* **Exercise directions**: Only these lines are needed: the first line of the entries below through the line with "The height and width of the screenshot is (774, 435).", each returned exactly.

* **Excerpted records**:
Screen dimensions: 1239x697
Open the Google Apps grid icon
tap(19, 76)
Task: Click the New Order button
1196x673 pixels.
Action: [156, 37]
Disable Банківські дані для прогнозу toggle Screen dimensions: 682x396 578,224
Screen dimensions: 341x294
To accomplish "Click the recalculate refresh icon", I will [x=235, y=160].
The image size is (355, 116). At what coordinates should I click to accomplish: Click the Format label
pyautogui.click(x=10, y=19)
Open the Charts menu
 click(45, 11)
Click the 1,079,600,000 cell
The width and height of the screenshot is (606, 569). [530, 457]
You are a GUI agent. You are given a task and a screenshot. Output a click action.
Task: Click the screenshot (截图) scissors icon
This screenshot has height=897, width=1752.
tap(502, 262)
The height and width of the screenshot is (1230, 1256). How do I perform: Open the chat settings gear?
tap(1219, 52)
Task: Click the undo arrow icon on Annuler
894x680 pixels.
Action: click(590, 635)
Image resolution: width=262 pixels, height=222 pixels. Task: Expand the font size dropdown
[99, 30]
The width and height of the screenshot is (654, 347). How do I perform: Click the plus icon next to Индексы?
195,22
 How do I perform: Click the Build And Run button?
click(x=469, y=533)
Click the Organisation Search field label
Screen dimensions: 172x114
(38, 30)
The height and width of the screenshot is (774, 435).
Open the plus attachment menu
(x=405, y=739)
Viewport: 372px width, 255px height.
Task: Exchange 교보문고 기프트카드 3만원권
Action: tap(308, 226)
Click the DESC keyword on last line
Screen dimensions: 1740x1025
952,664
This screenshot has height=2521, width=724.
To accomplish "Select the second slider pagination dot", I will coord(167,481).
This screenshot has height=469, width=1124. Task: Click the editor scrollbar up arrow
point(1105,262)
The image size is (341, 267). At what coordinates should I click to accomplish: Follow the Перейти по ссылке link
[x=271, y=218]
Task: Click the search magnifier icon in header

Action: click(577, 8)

* **Task response**:
Screen dimensions: 1239x697
Open the Google Apps grid icon
tap(19, 76)
Task: Click the New Order button
1196x673 pixels.
Action: [156, 37]
Disable Банківські дані для прогнозу toggle Screen dimensions: 682x396 578,224
Screen dimensions: 341x294
To accomplish "Click the recalculate refresh icon", I will [x=235, y=160].
The image size is (355, 116). At what coordinates should I click to accomplish: Click the Format label
pyautogui.click(x=10, y=19)
Open the Charts menu
 click(45, 11)
Click the 1,079,600,000 cell
The width and height of the screenshot is (606, 569). [530, 457]
You are a GUI agent. You are given a task and a screenshot. Output a click action.
Task: Click the screenshot (截图) scissors icon
This screenshot has height=897, width=1752.
tap(502, 262)
The height and width of the screenshot is (1230, 1256). How do I perform: Open the chat settings gear?
tap(1219, 52)
Task: Click the undo arrow icon on Annuler
894x680 pixels.
Action: click(590, 635)
Image resolution: width=262 pixels, height=222 pixels. Task: Expand the font size dropdown
[99, 30]
The width and height of the screenshot is (654, 347). How do I perform: Click the plus icon next to Индексы?
195,22
 How do I perform: Click the Build And Run button?
click(x=469, y=533)
Click the Organisation Search field label
Screen dimensions: 172x114
(38, 30)
The height and width of the screenshot is (774, 435).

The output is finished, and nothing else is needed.